→ REQUIRED TASKS
(A) Answer these questions using the El Niño article:
(i) Which newspaper described this El Niño as Godzilla?
(ii) What is the name of the hydrologist for the National Weather Service in Sacramento?
(iii) About how much of its normal rainfall did downtown Los Angeles receive?
(B) State how many lines of the entries contain the string "pixels", counting case as significant. Give only the number.

→ DOCUMENT SECTION

Begin

It was one of the strongest El Niños ever measured. It was supposed to bring us record rainfall. It was described by the Los Angeles Times as Godzilla.
It turned out to be a complete dud.
As Los Angeles faces several days of possible showers, starting with a system that's expected to move in tonight, it might not be the best time to declare that El Niño hasn't delivered.
But it hasn't.
"It's winding down," says state climatologist Michael Anderson. "We're moving outside our climatological window of significant precipitation for the water year."
"For Southern California, this one missed," he said. "Heavy rain ended up farther north, all the way from the Bay Area to Washington State."
Indeed, the Bay Area has had near normal precipitation so far this winter, as opposed to years of drought, and the Pacific Northwest was inundated with way-above-average rainfall.
El Niño is the weather phenomenon by which equatorial Pacific waters are warmer than normal and can add significant moisture to a jet stream that usually aims for the West Coast of North America.
Similarly strong El Niños in the past, including those of 1983 and 1998, inundated Southern California with rain. The same was expected this winter.
Now "it's looking unlikely" that El Niño will deliver, at least for L.A., said Alan Haynes, a hydrologist for the National Weather Service in Sacramento.
"Experts are saying high pressure has been developing to the south of the West Coast of North America, which prevented the jet stream from coming down south as much as it can," explained Jin-Yi Yu, an earth system science professor at UC Irvine. "I don't think people have explained why we have this high pressure over the southern part of the West Coast."
The high helped us achieve one of the warmest Februaries ever recorded. It also ensured that downtown Los Angeles received about half of normal rainfall. Even more conservative federal forecasters called for a 60 percent chance of above-normal precipitation in Southern California this winter.
Yi has a theory about what might have happened. He says that El Niño behaved normally from summer to December, when it was focused on the eastern Pacific.

End

→ DATA SUPPLIED
Begin

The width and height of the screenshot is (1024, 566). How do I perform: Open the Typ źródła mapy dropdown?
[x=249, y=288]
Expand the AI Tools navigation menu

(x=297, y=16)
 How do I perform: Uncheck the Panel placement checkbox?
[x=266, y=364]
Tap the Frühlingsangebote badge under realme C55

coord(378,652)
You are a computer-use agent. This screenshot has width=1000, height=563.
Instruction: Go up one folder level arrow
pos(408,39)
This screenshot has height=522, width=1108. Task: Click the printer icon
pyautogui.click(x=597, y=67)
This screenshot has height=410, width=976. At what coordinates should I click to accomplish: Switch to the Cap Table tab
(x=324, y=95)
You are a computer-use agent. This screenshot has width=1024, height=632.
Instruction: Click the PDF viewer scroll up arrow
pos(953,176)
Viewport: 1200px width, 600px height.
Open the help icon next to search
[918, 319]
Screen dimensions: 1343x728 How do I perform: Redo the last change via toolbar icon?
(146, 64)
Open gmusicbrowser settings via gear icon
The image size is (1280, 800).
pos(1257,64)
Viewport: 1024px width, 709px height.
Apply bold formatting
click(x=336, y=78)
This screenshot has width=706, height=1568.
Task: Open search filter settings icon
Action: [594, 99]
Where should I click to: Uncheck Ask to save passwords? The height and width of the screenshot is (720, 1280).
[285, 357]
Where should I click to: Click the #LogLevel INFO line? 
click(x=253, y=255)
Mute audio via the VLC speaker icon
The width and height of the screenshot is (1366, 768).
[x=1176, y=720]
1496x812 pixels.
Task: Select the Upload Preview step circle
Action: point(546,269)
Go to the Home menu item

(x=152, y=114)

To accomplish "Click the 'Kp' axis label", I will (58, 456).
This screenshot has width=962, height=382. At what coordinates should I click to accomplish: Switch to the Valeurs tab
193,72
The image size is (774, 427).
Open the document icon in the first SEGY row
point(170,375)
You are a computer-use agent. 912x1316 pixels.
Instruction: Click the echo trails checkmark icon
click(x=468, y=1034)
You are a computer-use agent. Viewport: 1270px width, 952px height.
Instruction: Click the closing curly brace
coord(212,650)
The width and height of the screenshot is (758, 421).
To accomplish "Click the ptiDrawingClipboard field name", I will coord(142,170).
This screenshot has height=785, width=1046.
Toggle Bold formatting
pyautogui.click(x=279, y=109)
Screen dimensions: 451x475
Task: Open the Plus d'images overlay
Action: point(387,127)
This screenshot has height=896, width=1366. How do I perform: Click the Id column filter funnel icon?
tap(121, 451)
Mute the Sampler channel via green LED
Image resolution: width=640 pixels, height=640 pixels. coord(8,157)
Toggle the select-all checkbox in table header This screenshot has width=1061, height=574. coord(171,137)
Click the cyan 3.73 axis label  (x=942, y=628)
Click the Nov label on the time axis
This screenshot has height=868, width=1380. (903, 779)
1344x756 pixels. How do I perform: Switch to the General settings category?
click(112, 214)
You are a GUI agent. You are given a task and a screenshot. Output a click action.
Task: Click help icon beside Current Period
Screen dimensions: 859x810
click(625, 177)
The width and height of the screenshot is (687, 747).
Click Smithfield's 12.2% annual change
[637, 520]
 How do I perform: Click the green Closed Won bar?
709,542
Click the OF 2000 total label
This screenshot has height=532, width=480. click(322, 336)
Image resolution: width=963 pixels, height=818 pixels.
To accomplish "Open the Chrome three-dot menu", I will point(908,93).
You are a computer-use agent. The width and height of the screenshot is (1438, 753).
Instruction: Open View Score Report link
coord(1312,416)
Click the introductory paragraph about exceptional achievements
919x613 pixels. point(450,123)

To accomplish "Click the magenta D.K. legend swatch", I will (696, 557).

End

→ TASK RESULTS
(A)
(i) The Los Angeles Times
(ii) Alan Haynes
(iii) About half

(B) 6